Blaming modern porcelain for aloofness, for anaemia in its assignment, cannot be, because of such and such a work, a reason for any misunderstanding about contemporary porcelain because this ostracism should then also wrap up, for the same reasons, the old ones, and with them the cold whiteness of the lily, the fragile grace of the corollas.

Coldness, eh! Is it not the core reason of the snow to be white, of the glacier to be blue? And I would say, red and sumptuous splendour of your chimney flames, Mr Lauth, the ignition of your nasturtiums, of your pelargoniums, Mr Deck, are they polar shows?

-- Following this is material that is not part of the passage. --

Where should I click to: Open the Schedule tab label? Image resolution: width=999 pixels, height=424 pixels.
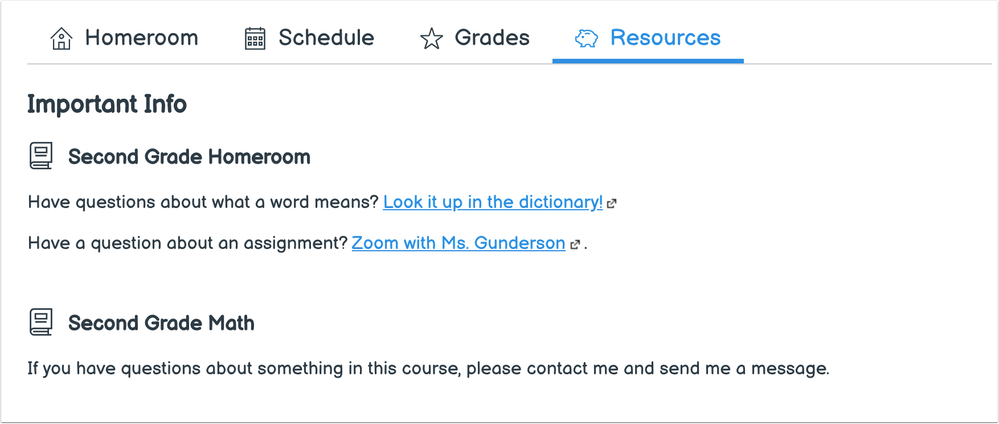(x=326, y=38)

“Porcelain, they say, lacks a mysterious facet.” There is, gentlemen, a kind of marine shell called porcelain, they so resemble yours. How mysterious is the glazing, without the aid of fire, this enamel so white, so pure, so hard! In fact, the translucent shells that you retrieve from your ovens do not differ to the eye nor to the touch, from the enigmatic porcelain of the sea. In short, here is the mystery!

And the reddening that arises from a thick cover, call for a reducing atmosphere, do they not offer the beloved depths, where the mystery is sleeping? Admittedly, nobody will blame me for being a materialist, but I admit that the soft beauty of white, old, fine china and the attractiveness of a modern paste seem to stand on their own. Their caresses are also suggestive. Because, the love of work, the love of nature, the love of one’s dreams is only varied modes of the infallible spell: love.

Also, when I think about porcelain with such partialities of the decoration, I do think to myself. No, the decor of the porcelain is not a dry subject for the avid artist to add to the simple delight of the senses, nourishing the mind.

White nymphs, modern porcelains are ready today, under the skilful hands of the successors of Ebelmen and of Salvetat, to surrender to the caresses of a rejuvenated ideal. So many artists, so many of our contemporary poets, intellectual workers, are willing to move these daughters of your eves, so that they go in the world to conquer souls! […]


Dragonfly cup, 1887. Clear glass with partial black overlay and marquetry, height: 22 cm, diameter: 13.3 cm. Musée des Arts décoratifs, Paris.


Tall vase with grass decoration, 1884–1889. Glass, gilt, cylindrical swirled vase with a crimped rim, height: 44.5 cm. Chrysler Museum of Art, Norfolk (Virginia).